# What you smell like after you get home from work



## pollopicu (Jan 24, 2013)

I don't mean sweat.

I can't seem to put my finger on it, but no matter what position I have, whether it's catering, or line-cooking, in any place, now or 15 years ago, the smell is always the same. It's like a seasoned smell on my chef jacket, pants and even skin, until I take a shower. Or a stale saltiness that sticks to me. I never smell like any one item I prepped that day. It's a very distinctive food industry/service smell. Is it just me? are my nostrils shot from smelling foods all day that when I get home I just smell the same thing once I get home day after day?


----------



## durangojo (Jul 30, 2007)

aah yes the smell...the smell that comes from slow layering throughout the day and night in a kitchen; of cutting fish, and meat and prep and baking and roasting and grilling and sauté. I like the smell actually. It's comforting in some weird way. I can only really smell it outside of my kitchen, as my small kitchen contains all the same smells as I wear. It's when I walk out of the kitchen to talk to customers, or to finally go home that it becomes most apparent, but I still like it...it's like a badge of honor...it's an honest smell, if that makes sense. It is equally oh so heavenly to slowly lather it all off each night.

joey


----------



## pollopicu (Jan 24, 2013)

I can't say I'm too fond of that mishmosh of aroma on myself, it makes me feel too masculine, I would rather smell of one thing, like fresh garlic, cilantro, or better yet, ginger or lemongrass.

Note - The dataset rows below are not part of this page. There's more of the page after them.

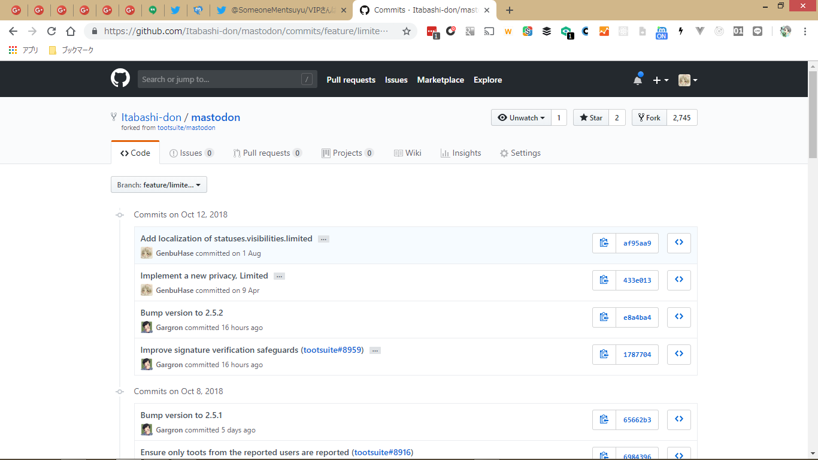
Task: Copy full SHA for commit e8a4ba4
Action: pos(604,317)
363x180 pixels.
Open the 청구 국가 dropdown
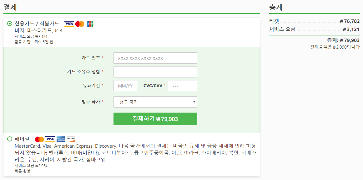(155, 102)
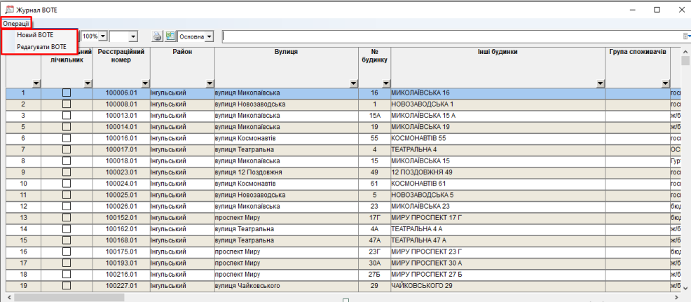This screenshot has height=302, width=691.
Task: Open the 100% zoom dropdown
Action: pyautogui.click(x=103, y=36)
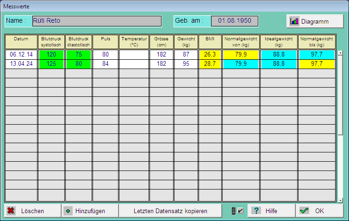The width and height of the screenshot is (349, 221).
Task: Select the date cell 06.12.14
Action: (x=21, y=55)
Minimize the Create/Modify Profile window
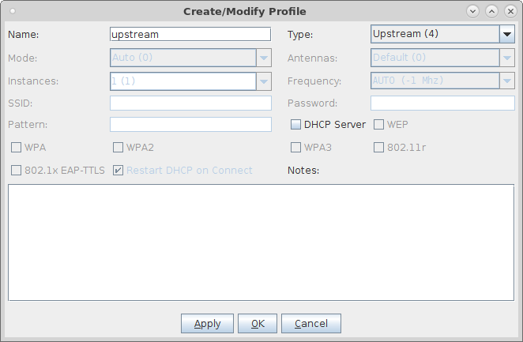This screenshot has height=342, width=523. pyautogui.click(x=472, y=11)

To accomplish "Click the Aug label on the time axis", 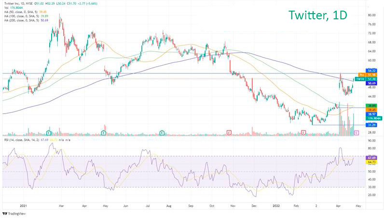I will 169,205.

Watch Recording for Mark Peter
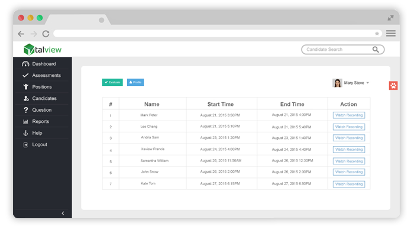[x=349, y=115]
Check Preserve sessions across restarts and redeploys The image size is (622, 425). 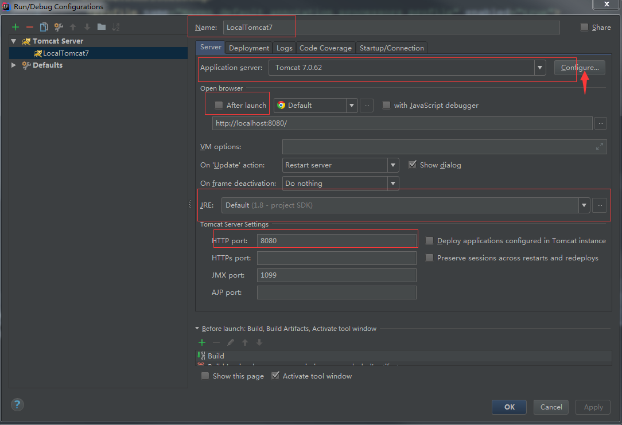tap(429, 258)
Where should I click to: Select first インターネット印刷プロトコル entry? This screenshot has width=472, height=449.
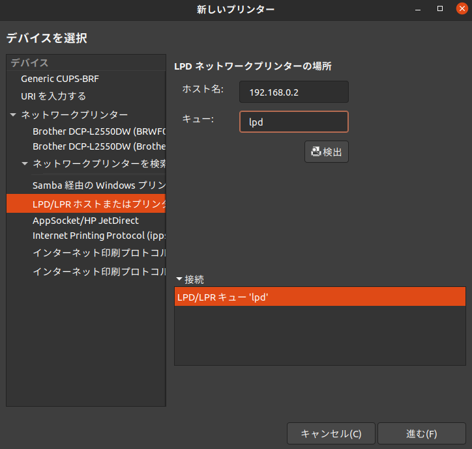point(98,252)
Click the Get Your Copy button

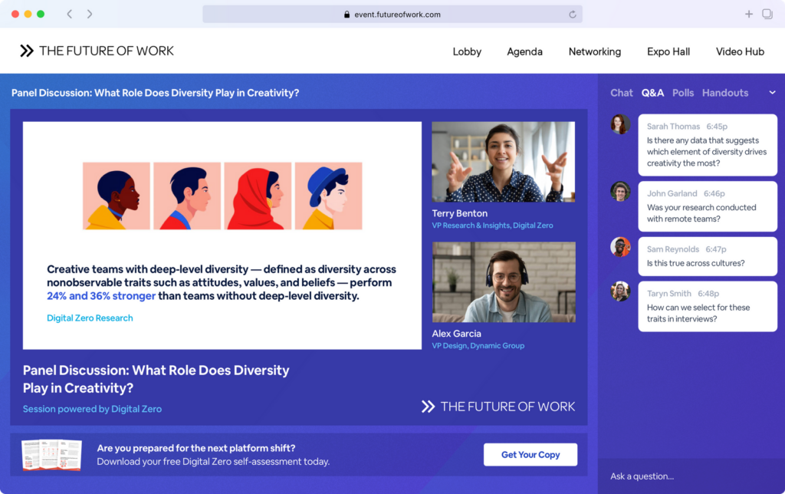530,454
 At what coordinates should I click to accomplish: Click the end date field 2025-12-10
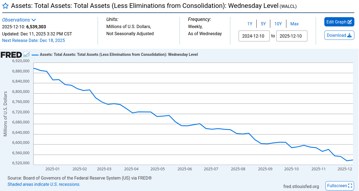pyautogui.click(x=292, y=36)

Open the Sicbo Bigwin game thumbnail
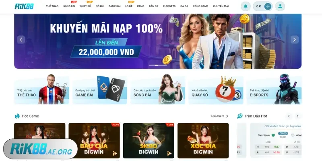149,140
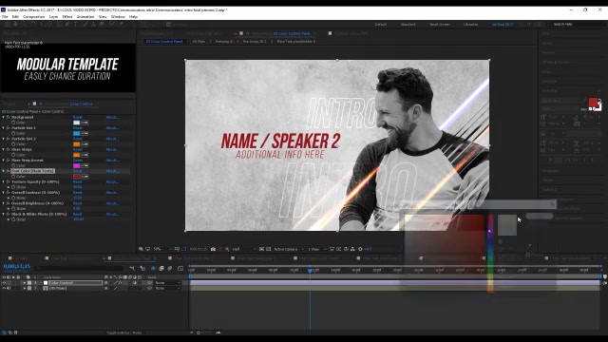Click the region of interest icon

click(x=262, y=249)
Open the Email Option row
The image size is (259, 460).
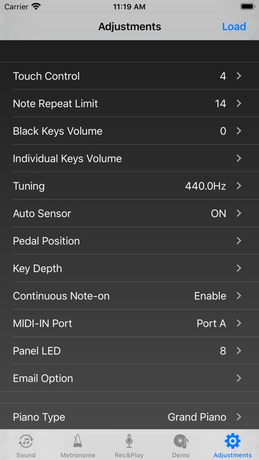(130, 378)
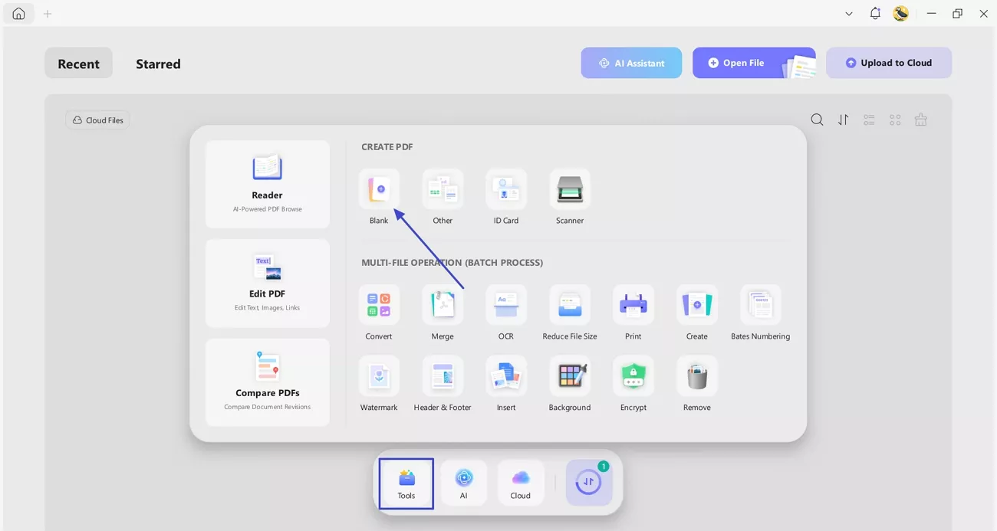Create a Blank PDF
This screenshot has width=997, height=531.
point(379,190)
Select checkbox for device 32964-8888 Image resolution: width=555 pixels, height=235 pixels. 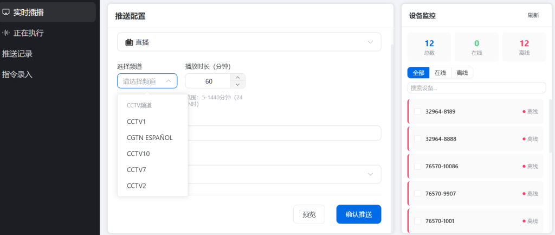[x=417, y=139]
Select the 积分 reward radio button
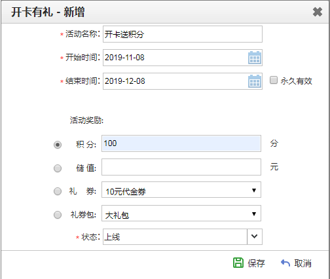Viewport: 330px width, 279px height. click(58, 145)
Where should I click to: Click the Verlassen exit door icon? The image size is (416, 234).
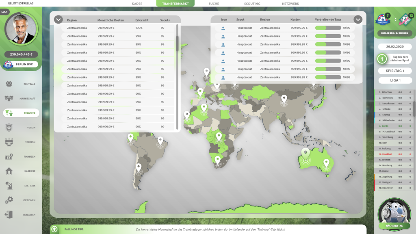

I remember back in the day when i used to fabricate fish, I smelled OF fish and OF fish alone.


----------



## durangojo (Jul 30, 2007)

well no I can't say that I'm crazy about smelling like fish or beef blood, but I guess I never thought about food smells being masculine or feminine......just of food....hmmm....it reminds me of the smell of dirt when the rain hits it....all earthy and organic

joey


----------



## pollopicu (Jan 24, 2013)

You see, I get that from smells inside the kitchen, but not the smell on myself when I get inside the car, or after arriving home from work. To me the smell that clings to me isn't appetizing because to me it smells more like a concentrated bouillon, or base of some sort.

I love that smell too, the one of rain and dirt, that's how shiitake mushrooms taste to me, like a moist forest. No other mushroom tastes quite like that to me. That's a good thing. 

But I can see how "that smell" could be nostalgic and seen as a badge. When I took a few years off from the food business, I remembered that smell all too well when I began working again. It's unmistakable. it's cool to me, just not _that_ cool. lol


----------



## chefmasterjohn (Feb 28, 2012)

Pollopicu said:


> I don't mean sweat.
> 
> I can't seem to put my finger on it, but no matter what position I have, whether it's catering, or line-cooking, in any place, now or 15 years ago, the smell is always the same. It's like a seasoned smell on my chef jacket, pants and even skin, until I take a shower. Or a stale saltiness that sticks to me. I never smell like any one item I prepped that day. It's a very distinctive food industry/service smell. Is it just me? are my nostrils shot from smelling foods all day that when I get home I just smell the same thing once I get home day after day?


Never had any chefs in my family so I'm not sure what the so called " smell " is so sorry I have no suggestions or insight


----------



## thompson (Jun 5, 2013)

When I was being trained, I was told this smell you get in your clothes and hair comes from the fryers. Our kitchen has a few fryers on all the time, and my chef explained they vapourise fat particles. The rate they do this is too low for you to ever smell them, but your clothes absorb them enough to yield a smell - even though you encounter lots of things that smell stronger, the cooked fat in the air is the only constant, which makes the smell 'the same' wherever you go. Can anyone corroborate whether that's true or not?


----------



## chefed82 (May 31, 2013)

Smells aside( and yes I know this smell, its aroma is especially full of garlic and bread from my kitchen), the thing that bugs me is wearing glasses, at the end of the day when you take them off to clean them you see how much stuff is actually landing on your face, that what gives me goosebumps


----------



## pollopicu (Jan 24, 2013)

thompson said:


> When I was being trained, I was told this smell you get in your clothes and hair comes from the fryers. Our kitchen has a few fryers on all the time, and my chef explained they vapourise fat particles. The rate they do this is too low for you to ever smell them, but your clothes absorb them enough to yield a smell - even though you encounter lots of things that smell stronger, the cooked fat in the air is the only constant, which makes the smell 'the same' wherever you go. Can anyone corroborate whether that's true or not?


No way. I don't use fryers all the time. In fact, months go by that we don't even turn them on. When we do it's to fry just a few appetizers such as tempuras, spring rolls, crab rangoons. The they go off, but like i said months go by, and they don't even get turned on, and I still smell exactly as before. I don't agree with that.

I also smelled like that when I worked for a specific catering company in nyc and they didnt have fryers at all.


----------



## pollopicu (Jan 24, 2013)

ChefEd82 said:


> Smells aside( and yes I know this smell, its aroma is especially full of garlic and bread from my kitchen), the thing that bugs me is wearing glasses, at the end of the day when you take them off to clean them you see how much stuff is actually landing on your face, that what gives me goosebumps


Omg yes! i gave up wearing my glasses at work for the most part. By the time I'm done they look so gross. Reminds me of my grandmas glasses when she started suffering from dementia and would forget to wipe them.


----------



## missyd (Nov 26, 2012)

my glasses look so gross every day but hey at least that stuff isn't going into my eyes haha.  i have smelled like raw pork all week after butchering pigs.  yum.


----------



## pollopicu (Jan 24, 2013)

Well I guess the glasses thing won't be an issue anymore since my dog chewed mine up..


----------



## sean lougheed (Jun 9, 2013)

When I got back, my dog would just lick me, my clothes, whatever was in the kitchen!


----------



## sergeantpepper (Jan 22, 2013)

Sweat.


----------